そう言いながら、ソフトケースをカウンターの横に置いて。
アッケラカンとした態度のまま。
この時間から酒を飲むのが、さも当たり前の様な顔をしながらカウンターに腰を掛ける。

銀髪の少女のこのふてぶてしい態度に、店主であるマルガは、なんとも言えない様な違和感を感じるが。
不審に思いながらも、オーダーを取る事にした。


「こんな時間からお酒とは、あんまり関心はしないけど……なににするね?」
「とりま、この店で一番良いワインを一本と、宛は適当に。ただ、宛はそんなにいらないニャ」

エール(ビール)を頼むならまだしも。
銀髪の少女は、平然とした顔で、少々値の張るワインをボトルで注文してきた。

しかも、店で一番高いワインをだ。


これにより、マルガの不信感は溜まっていく一方だ。


「そっ、そうかい。……けど、アンタ、うちの一番高いワインを頼むようなお金は持ってるのかい?」
「あるよ。なんなら、先払いにしよっか?」

マルガの一抹の不安を感じ取ったのか。
銀髪の少女は革性の財布から金貨1枚を取り出し、なんの躊躇もなく店主に渡す。


「えっ?」
「なんじゃね?」
「なんだいなんだい?豪く羽振りが良いんだね。あんた、貴族の娘さんなのかい?」
「ちゃうよ。あちしは、通りすがりの吟遊詩人だニャ」
「そっ、そうかい」

普段は、余り動揺をする事のないマルガだったが。
この奇妙な少女のおかしな態度や言動には、どこかついて行けない物があった。


それはまるで、彼女の持つ、独特の変なペースに引き込まれていく様だった。


「まぁまぁ、そんな事はどうでも良いじゃニャいの。取り敢えず、お酒をおくれ」
「そっ、そうさね」

お金を頂いた以上、どんなに変わった人間でもお客には変わらない。
なんとも奇妙な感覚を持ったままマルガは、銀髪の少女にワインと、お酒の宛を出す事にした。

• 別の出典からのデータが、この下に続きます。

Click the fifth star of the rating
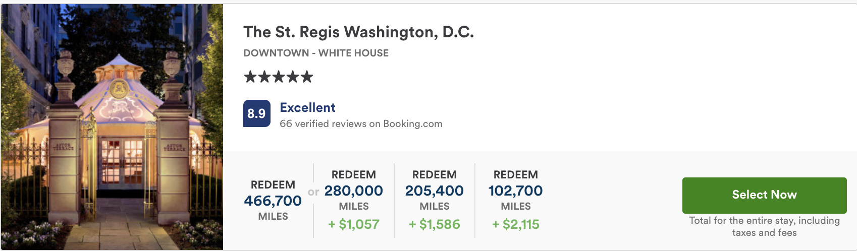This screenshot has width=857, height=251. [x=307, y=77]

その間に、銀髪の少女は『いねむりひめの本』をカバンから取り出し、どうやら読み耽っているようだ。

そんな少女の姿が目に入ったマルガは。
元この店の従業員で、現『いねむりひめの絵師』であるユーリアの事を思い出し、銀髪の少女に声を掛けた。


「はい。ワインと宛だよ」
「あんがと、お姉さん」
「お姉さんって……それにしても、あんた」
「ほぇ?」
「昼間からワインとかを飲む割には、可愛い物を読むんだね」
「まぁねぇ。ってか、これ、面白いからね」
「そうかい。だったら、その絵本の挿絵を書いてるのが、うちの元従業員だって、少しは自慢出来そうさね」
「そうなの?おぉ……それは凄いねぇ♪」

感嘆の声を上げているが。
心の中では、明らかに知っていると言わんばかりの表情を浮かべている。

どうやら彼女は、マルガから、この言葉を引き出す為に、わざとこの店に立ち寄ったらしい。

なにか企みがあるようだ。

***

 この後、銀髪の少女は『それなら。こんな良い絵を描ける絵師ならば、是非、一度会ってお祝いをしたい』と言い出し。
夕方ぐらいには、言葉巧みに『絵師であるユーリア』をこの場に呼び出し、ユーリアを褒めちぎった上で、お祝いと称し大盤振る舞い。

更に、その後、店に来たお客たちにも大盤振る舞いをして、ユーリアのお祝いを大人数で敢行した。
当然の如く、客の口々からは、ユーリアを称える称賛の声が上がり続けていた。


ただユーリアは、何故、見知らぬ人間が、此処まで盛大にお祝いしてくれるのかが解らずに。
いつもの様に、はわわな状態に成りながらも、その理由を銀髪の少女に尋ねたのだが……

銀髪の少女は笑顔で、キッチリとした理由も明かさないまま、上手くはぐらかすだけに留まっていた。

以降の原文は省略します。